Geron also has an interest in human pluripotent stem cells, or hPSCs. These stem cells are a potential source for the manufacture of replacement cells and tissues for applications in regenerative medicine such as chronic liver, health and nervous system diseases.

In 1998, Geron and collaborators at the University of Wisconsin in Madison and at Johns Hopkins University successfully derived and maintained in culture human embryonic stem cells, which are the source of every cell in the body. (See BioWorld Today, Nov. 6, 1998, p. 1.)

The third technology platform is nuclear transfer, which was obtained through the acquisition of the Roslin Institute in Scotland, makers of Dolly the cloned sheep. Nuclear transfer is a method for generating human cells or whole animals from genetic material derived solely from the nucleus of a single cell obtained from a single individual.

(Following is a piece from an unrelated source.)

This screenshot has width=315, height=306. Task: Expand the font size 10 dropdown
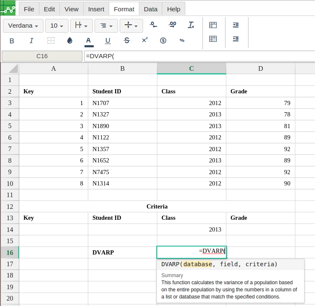[x=56, y=26]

Geron has raised $34 million this year, all of which has been directed toward general corporate purposes.

In other business Thursday, Greenwood said the European Patent Office granted the company a patent covering telomerase activity assays.

The patent, European Patent No. 0728207, includes 61 claims based on telomerase activity assays, including Geron's Telomeric Repeat Amplification Protocol (TRAP). Some of the claims cover the methods of detecting telomerase activity in cells, including cancer cells. The patent also covers kits useful for detecting telomerase activity.

The granting of the patent brings Geron's telomerase-related portfolio to 45 issued or allowed U.S. patents and 13 granted foreign patents. The company has more than 160 telomerase-related pending patent applications.